BRUXELLES

Voici à quoi ressemblera le quartier Rempart des Moines reconstruit

C’est un gros chantier qui se précise à la Ville: les «cinq blocs» du Rempart des Moines vont êtres détruits. 314 logements seront reconstruits, mais pas tous sociaux. L’ARAU critique une opération énergivore et le parking de 400 places.

La Ville de Bruxelles a présenté ce 22 octobre son projet pour le quartier du Rempart des Moines. 5 bureaux étaient sur le coup: c’est le regroupement nommé «TEAM 5+» (LAN à Paris et MDW à Bruxelles) qui appliquera ses idées aux «cinq blocs», barres de logements sociaux du nord du Pentagone, à la frontière entre les quartiers Dansaert et Anneessens.

Le chantier, prévu depuis 2016, s’annonce comme l’un des gros projets immobiliers de cette législature à la Ville. Il s’agira d’abord de démolir les 314 logements sociaux existants, bâtis en 1966. Cette démolition se fera en deux phases.

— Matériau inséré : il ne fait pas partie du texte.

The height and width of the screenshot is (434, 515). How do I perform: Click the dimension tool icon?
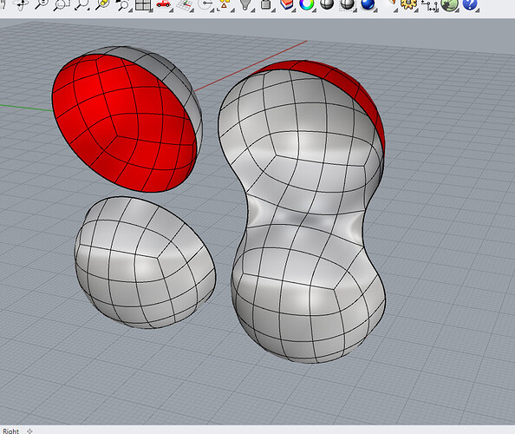(430, 5)
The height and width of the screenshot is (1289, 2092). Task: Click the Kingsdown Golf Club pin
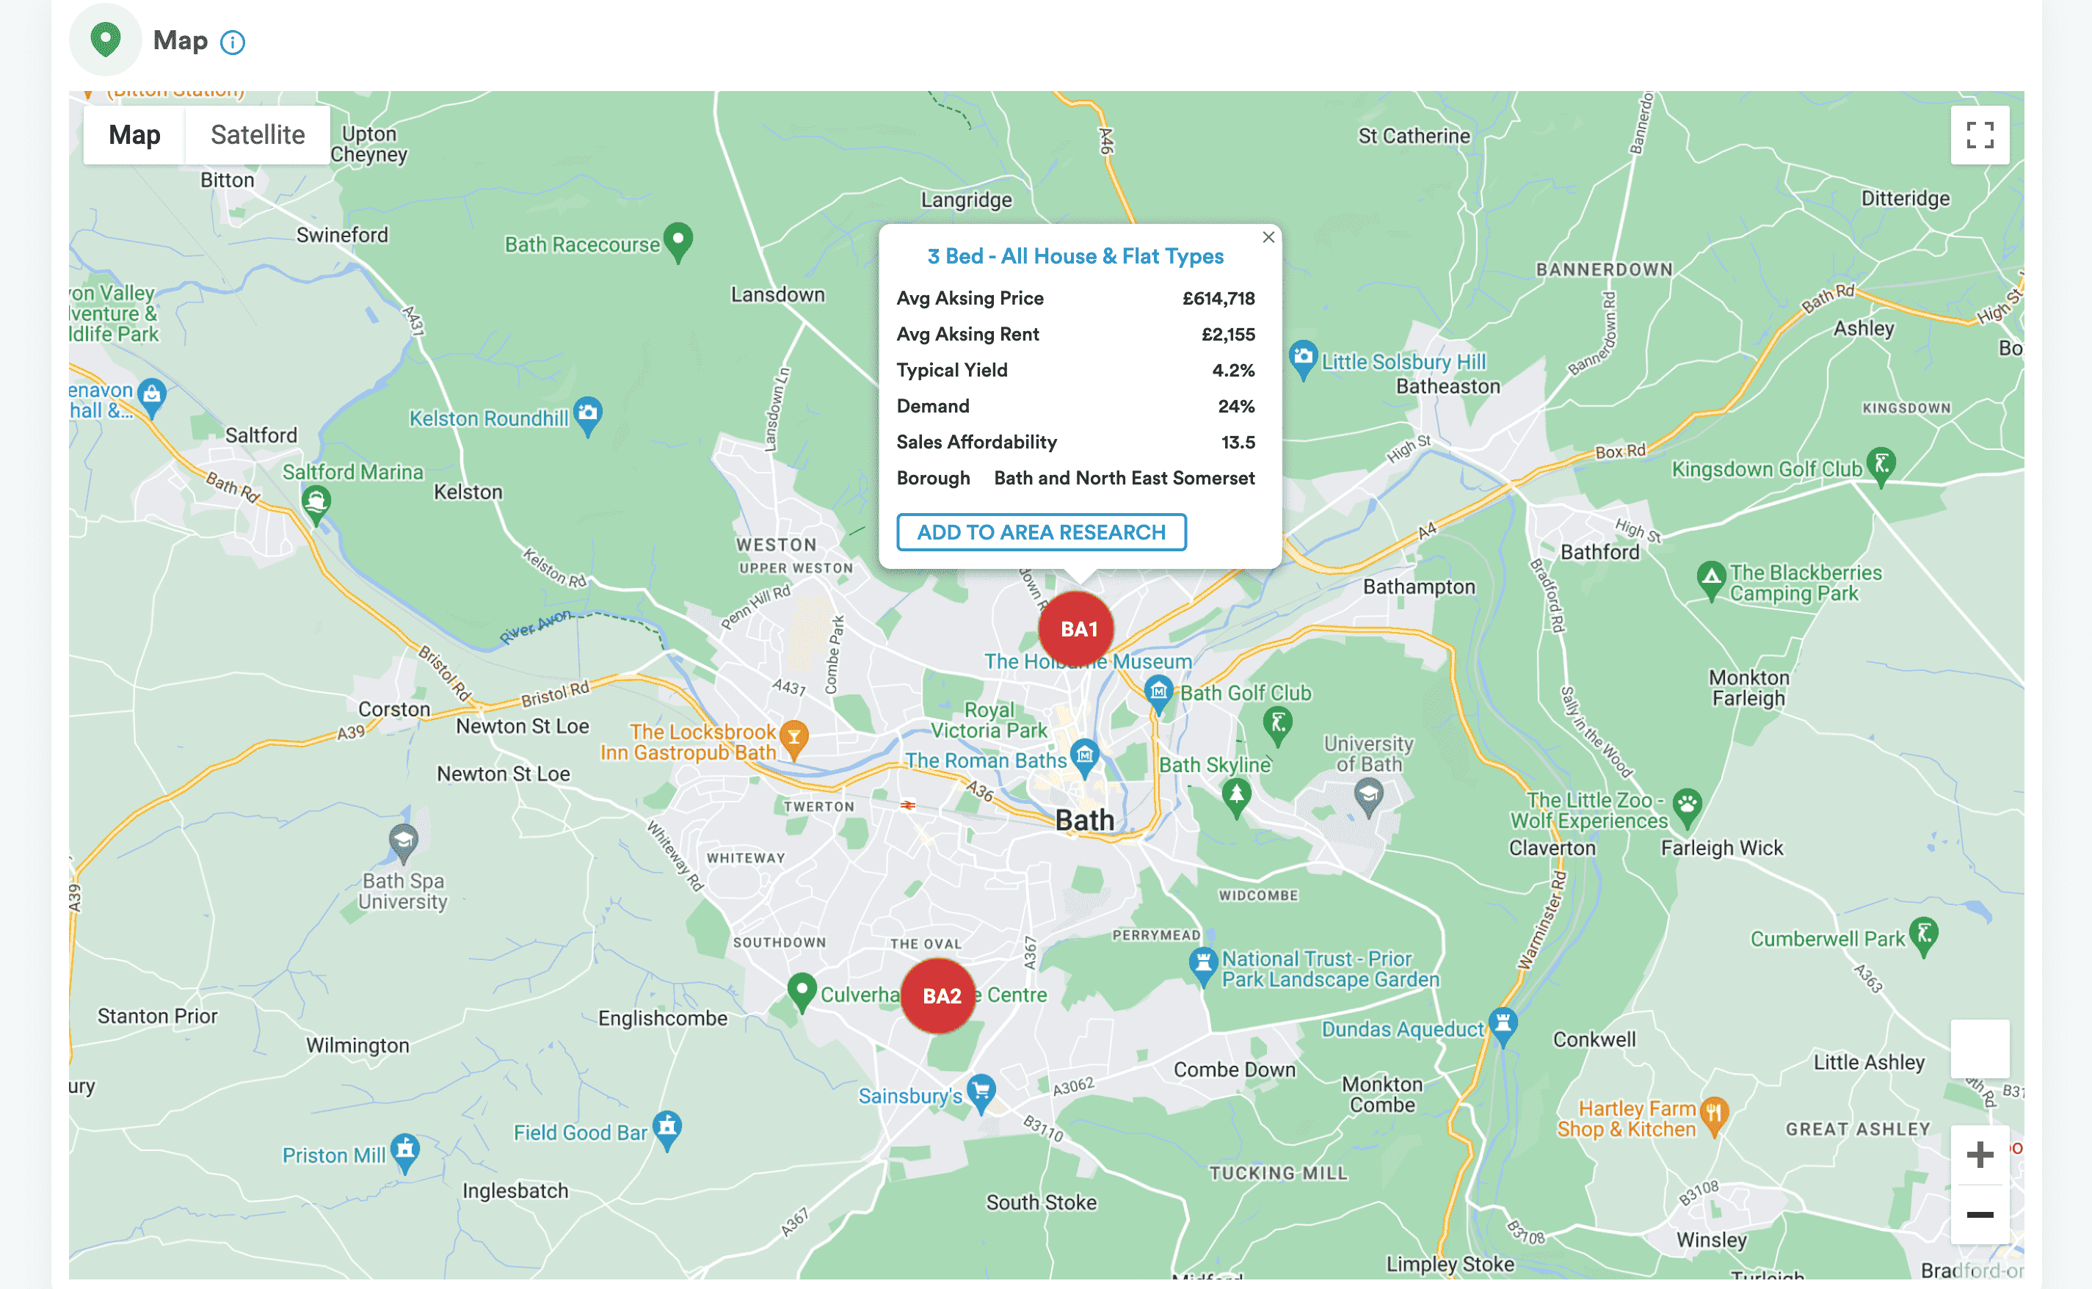click(x=1881, y=465)
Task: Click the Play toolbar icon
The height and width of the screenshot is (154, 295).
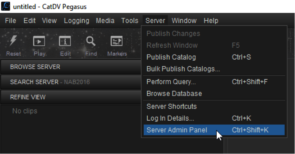Action: pos(39,41)
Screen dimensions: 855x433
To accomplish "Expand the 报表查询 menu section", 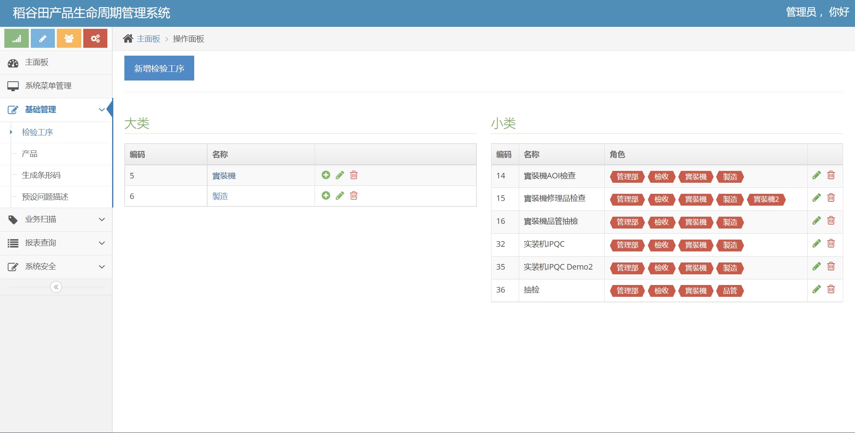I will pyautogui.click(x=55, y=242).

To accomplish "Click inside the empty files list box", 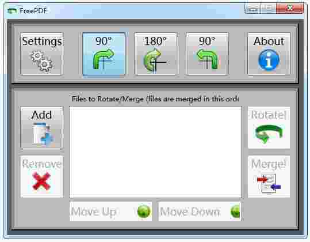I will [x=155, y=152].
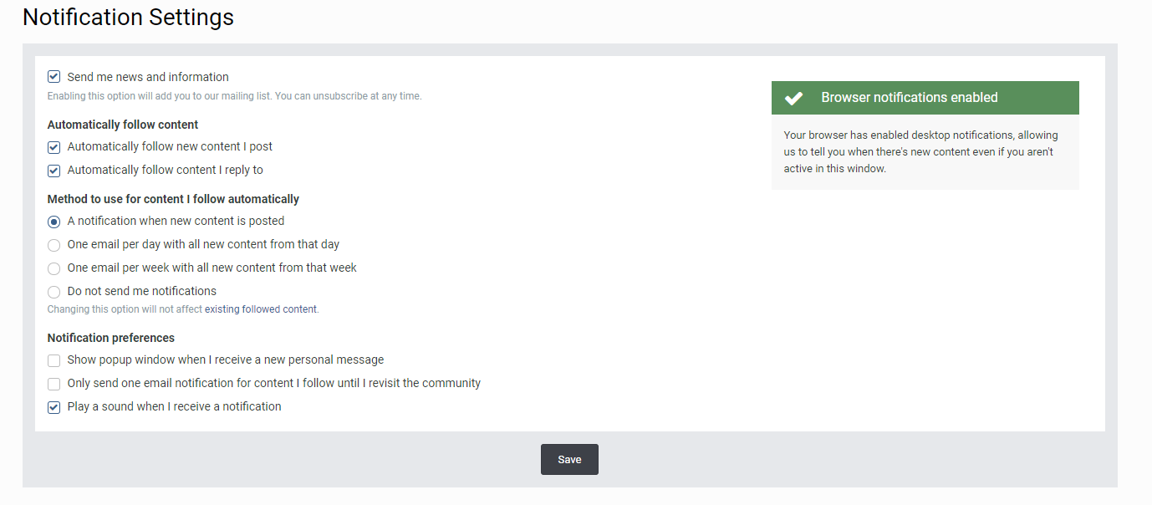Click the Play a sound when notified label
Viewport: 1152px width, 505px height.
174,406
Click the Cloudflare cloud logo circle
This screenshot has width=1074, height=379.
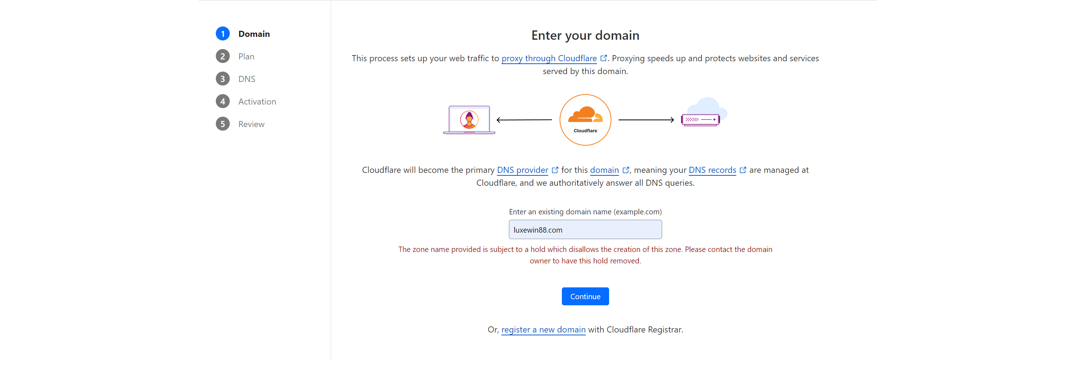[x=585, y=120]
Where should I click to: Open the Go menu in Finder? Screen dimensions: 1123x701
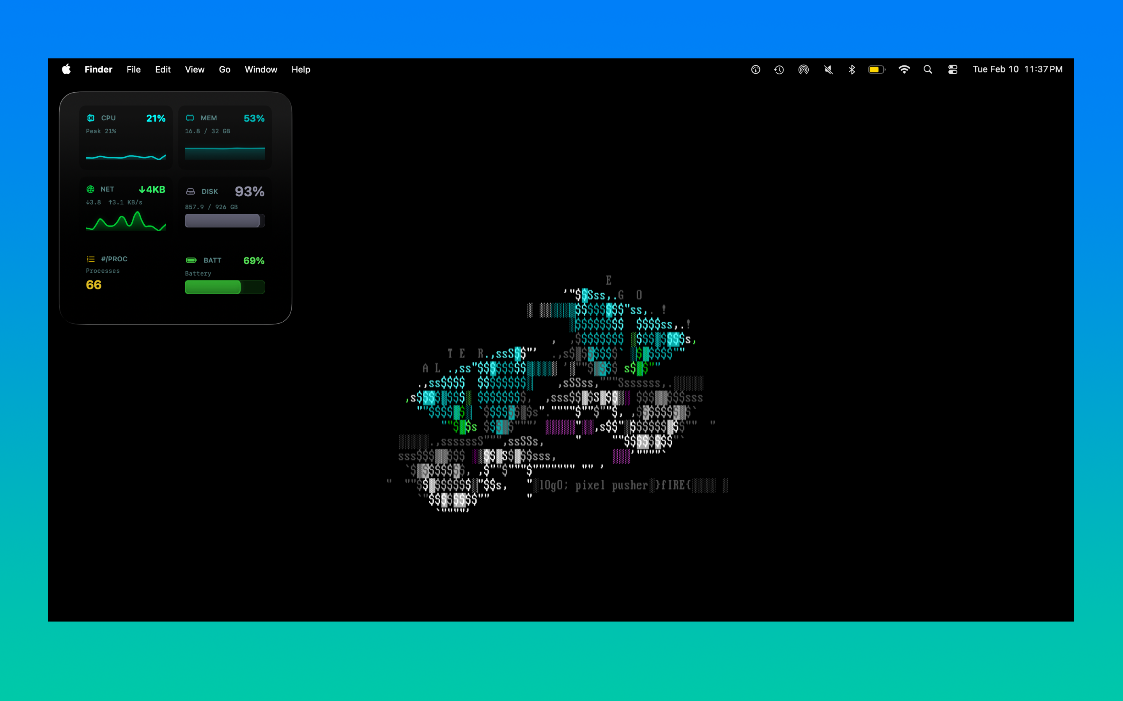pyautogui.click(x=225, y=69)
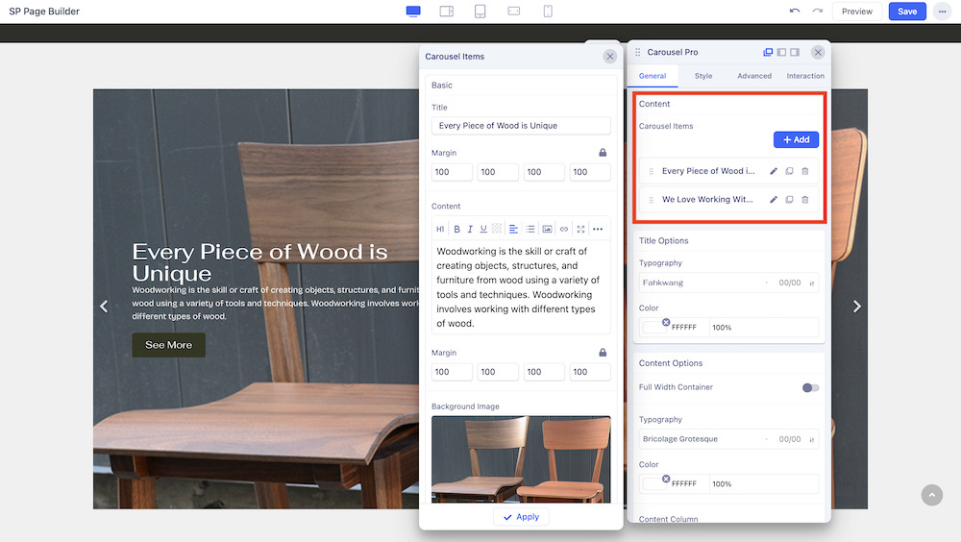The height and width of the screenshot is (542, 961).
Task: Expand more editor options (three dots)
Action: click(598, 229)
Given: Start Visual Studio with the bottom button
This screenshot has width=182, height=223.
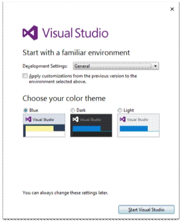Looking at the screenshot, I should [x=146, y=209].
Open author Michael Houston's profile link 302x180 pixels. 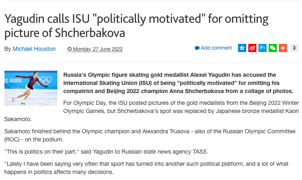(x=34, y=49)
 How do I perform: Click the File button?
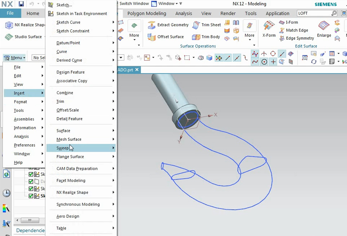[x=10, y=13]
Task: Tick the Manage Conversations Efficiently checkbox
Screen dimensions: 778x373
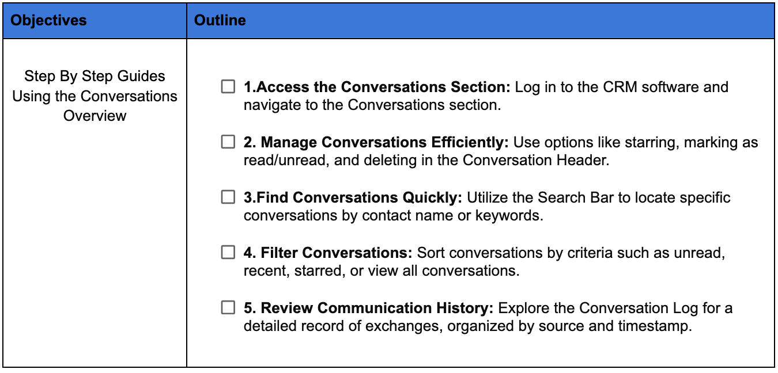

Ensuite, 350 nouveaux logements seront produits: 210 logements sociaux gérés par le Logement Bruxellois et 140 logements moyens gérés par la Régie Foncière de la Ville. La distribution ira d’1 à 5 chambres. On notera que le nombre de logements sociaux diminuera: pour compenser, la Ville promet de mettre à disposition des terrains ailleurs sur son territoire.

 

Voilà comment les nouvelles constructions s’imbriqueront sur le triangle entre rue Rempart des Moines, rue du Grand-Serment et rue Notre-Dame-du-Sommeil. En haut, la place du Nouveau Marché aux Grain et à gauche, le square Jacques Brel.

 

«Il était grand temps»

Outre des jardins communs, une salle de sport de mini-foot et handball et deux salles d’arts martiaux ou gym seront incluses. La SLRB assure que le hall sportif actuel (inauguré en 2002) ne sera fermé qu’une fois les nouvelles installations opérationnelles. «Cette salle située dans les bâtiments démolis sera déplacée et recyclée ailleurs dans la ville» souligne Benoit Hellings, Premier Échevin et Échevin du Climat et des Sports à la Ville (Écolo). Un espace d’accueil pour seniors, des locaux de co-accueil pour la petite enfance et de nombreux emplacements de parking vélos sont aussi prévus. On apprend par ailleurs qu’un parking de 400 places sera creusé sous le site (lire ci-dessous).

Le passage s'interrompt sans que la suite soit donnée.